Okunacak Metin
((

Bilirkişi raporu taraflara ayrı ayrı tebliğ edilmiştir. Davacı vekili, 26/03/2020 tarihli dilekçesiyle bilirkişi raporuna beyanlarını içeren dilekçesini dosyaya ibraz etmiştir. Davalı vekili, 24/03/2020 tarihli dilekçesiyle bilirkişi raporuna beyanlarını içeren dilekçesini dosyaya ibraz etmiştir.
Mahkememizin 30/06/2020 tarihli duruşma celsesinin 2 nolu ara kararında, Tarafların rapora karşı bulundukları İtirazlar doğrultusunda ve mobil uygulama hizmet sözleşmesi kapsamında mevcut haliyle tamamlanan ürünün tamamıyla ayıplı olup olmadığı hususlarının değerlendirilerek dosyanın mevcut bilirkişilere tevdi edilerek EK RAPOR aldırılmasına karar verilmiş olmakla dosya bilirkişilere tevdi edilmiştir.

))

Veri Kümesi
((

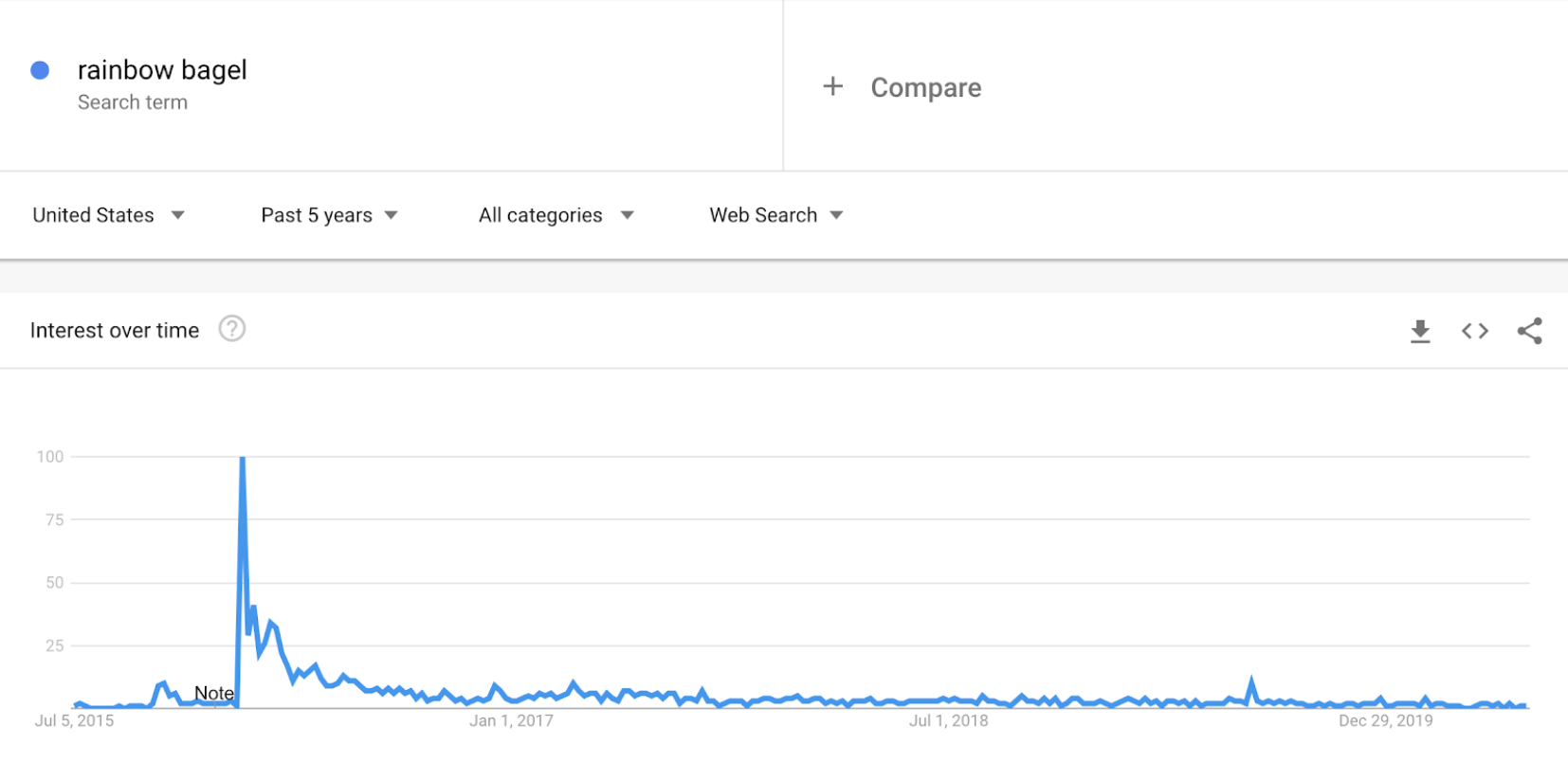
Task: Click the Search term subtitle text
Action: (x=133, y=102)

))
((

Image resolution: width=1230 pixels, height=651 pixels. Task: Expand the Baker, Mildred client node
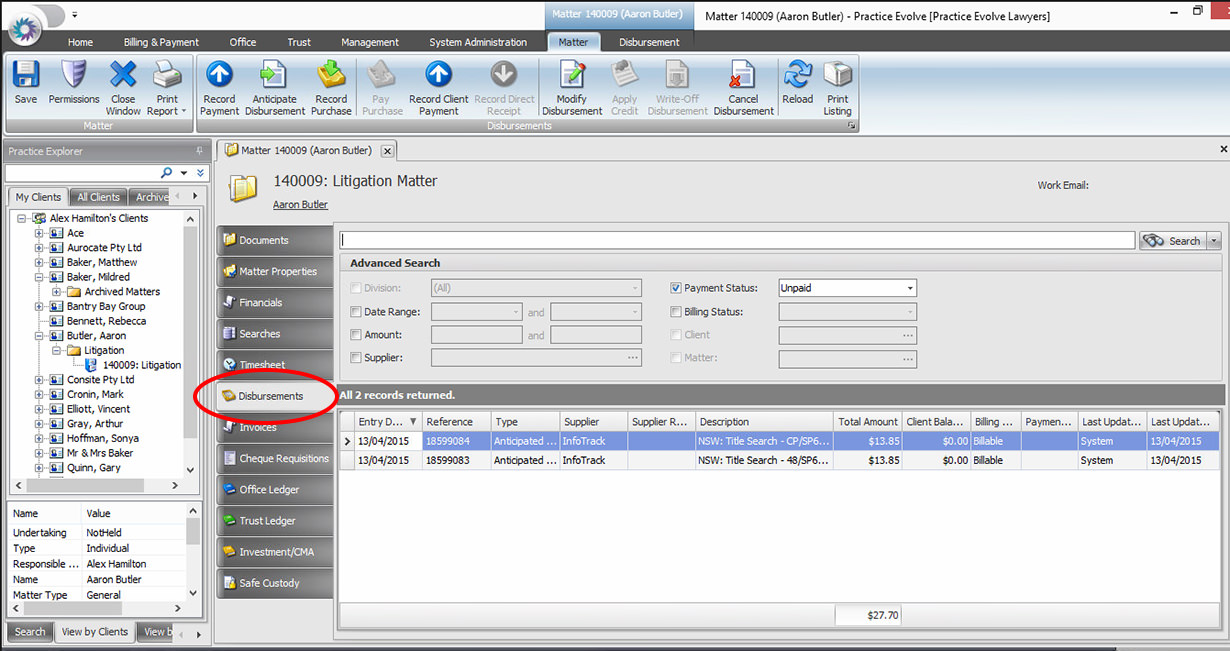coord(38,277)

))

Görevleriniz
- A) Okunacak metne göre davalı vekili, bilirkişi raporuna ilişkin beyanlarını hangi tarihli dilekçeyle dosyaya ibraz etmiştir?
- B) Okunacak metinde "Mahkememizin 30/06/2020 tarihli" sözlerini içeren yerle açılıp "bilirkişilere tevdi edilmiştir." sözleriyle kapanan bölümü aynen tekrarlayın.
Kayıtlar, okunacak metinden bağımsız ayrı bir malzemedir.

Görev Çözümleri
- A) 24/03/2020 tarihli dilekçeyle.

- B)
Mahkememizin 30/06/2020 tarihli duruşma celsesinin 2 nolu ara kararında, Tarafların rapora karşı bulundukları İtirazlar doğrultusunda ve mobil uygulama hizmet sözleşmesi kapsamında mevcut haliyle tamamlanan ürünün tamamıyla ayıplı olup olmadığı hususlarının değerlendirilerek dosyanın mevcut bilirkişilere tevdi edilerek EK RAPOR aldırılmasına karar verilmiş olmakla dosya bilirkişilere tevdi edilmiştir.